Puluhan warga juga berdemonstrasi di Ramallah, pusat Otoritas Palestina (PA).
Spanduk protes yang ditampilkan bertuliskan "Pengkhianatan", "Tidak untuk normalisasi dengan penjajah", dan "Perjanjian yang memalukan", menurut berita yang dilansir dari Al Jazeera pada Rabu (16/9/2020).
Demonstran Palestina Emad Essa dari Gaza mengatakan, jika orang-orang berjalan melalui daerah pantai, "Anda akan melihat ratusan pemuda Gaza yang kehilangan kaki dan lumpuh seumur hidup hanya karena memprotes blokade Israel".
"Dan di Tepi Barat dan Yerusalem, buldoser Israel terus menghancurkan rumah-rumah Palestina dan secara etnis membersihkan warga Palestina dari desa dan kota mereka setiap hari," kata Essa kepada Al Jazeera.
Ia mengatakan bahwa itu hanyalah puncak gunung es dari kejahatan Israel terhadap Palestina.

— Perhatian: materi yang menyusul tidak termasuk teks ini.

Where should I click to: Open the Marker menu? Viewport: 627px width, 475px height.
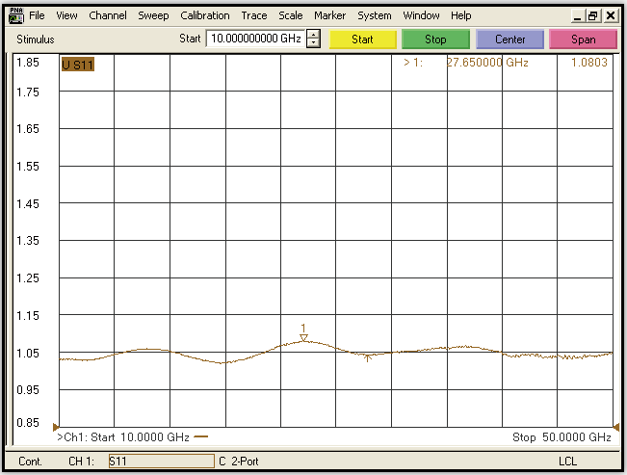coord(329,15)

Sehingga, ia tidak menyangka UEA serta Bahrain dapat memilih untuk memberikan penghargaan kepada Israel atas kejahatan tersebut dengan membuat perjanjian damai dengannya.
"Kesepakatan itu adalah noda memalukan di dahi para pemimpin yang menjual Palestina, dengan harga yang sangat murah," ujarnya Para pengunjuk rasa menginjak-injak foto Perdana Menteri Israel Benjamin Netanyahu, Presiden AS Donald Trump, Raja Bahrain Hamad bin Isa Al Khalifa, dan Putra Mahkota Abu Dhabi Mohammed bin Zayed Al Nahyan sebelum dibakar.

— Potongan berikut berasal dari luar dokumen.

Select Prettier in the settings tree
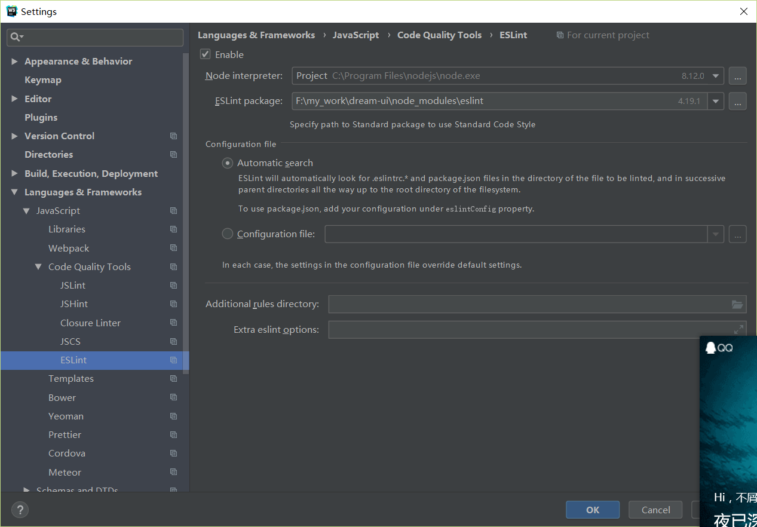 (x=65, y=435)
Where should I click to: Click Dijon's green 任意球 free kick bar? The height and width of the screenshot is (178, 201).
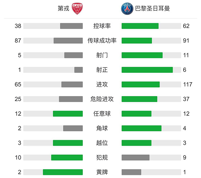68,114
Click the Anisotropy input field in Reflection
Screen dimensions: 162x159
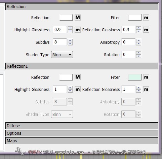pyautogui.click(x=128, y=42)
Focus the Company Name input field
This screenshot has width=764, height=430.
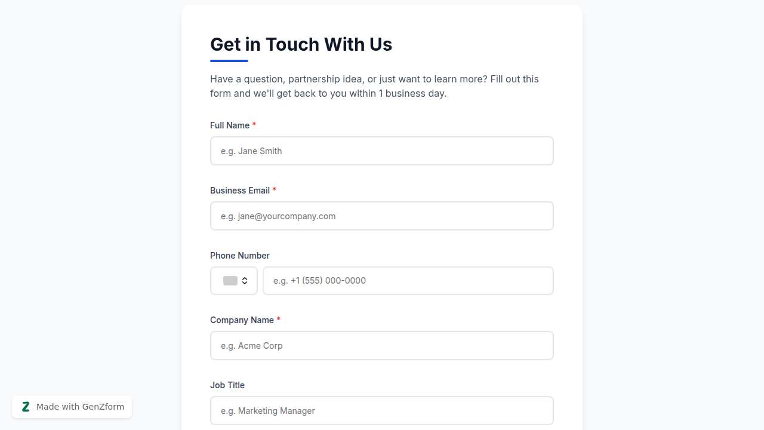point(382,345)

Upacara di Washington DC menandai perjanjian penting pertama antara negara-negara Arab dan Israel dalam seperempat abad.
Presiden PA Mahmoud Abbas mengatakan bahwa hanya penarikan Israel dari wilayah pendudukan yang dapat membawa perdamaian ke Timur Tengah.
Komando Nasional Perlawanan Rakyat Bersatu Palestina menyerukan protes untuk menolak kesepakatan normalisasi.
Dalam sebuah pernyataan, mereka menyerukan untuk Jumat (11/9/2020) dianggap sebagai "hari berkabung, di mana bendera hitam dikibarkan di semua alun-alun, gedung dan rumah".
Aktivis di media sosial meluncurkan tagar "Hari Hitam" dalam bahasa Arab, untuk menandai pengakuan resmi kedua negara Teluk itu bekerjasama dengan Israel.
Sami Abu Zuhri, juru bicara Hamas, mengatakan perjanjian Bahrain dan UEA tidak akan membawa perdamaian Israel di wilayah tersebut.
"Masyarakat di wilayah itu akan terus menganggap pendudukan Israel sebagai musuh sejati mereka," kata Zuhri.
Di Ramallah, ibukota de facto PA, ada protes kecil di mana 200 orang berkumpul di alun-alun.
Mohammad Mohanna, seorang pengunjuk rasa Palestina dari Hebron, berharap UEA dan Bahrain mundur dari perjanjian dengan Israel, dan kembali untuk mendukung orang-orang Palestina dengan cara yang sama, seperti yang selalu diketahui bersama.
"Dan kami berharap tidak ada negara Arab lain yang akan membuat kesepakatan dengan Israel," ujar Mohanna.
"Pada saat perusahaan di Barat memboikot Israel, dua negara Arab akan membuat perjanjian perdagangan dengannya."
Sekretaris komite pusat Partai Fatah, Jibril Rajoub, mengatakan kepada wartawan "apa yang terjadi hari ini di Washington adalah bentuk runtuhnya tatanan resmi Arab".
(*)
Artikel ini telah tayang di Kompas.com dengan judul "Hamas Ancam Eskalasi Militer ke Israel karena Perjanjian Damai UEA, Bahrain dengan Israel "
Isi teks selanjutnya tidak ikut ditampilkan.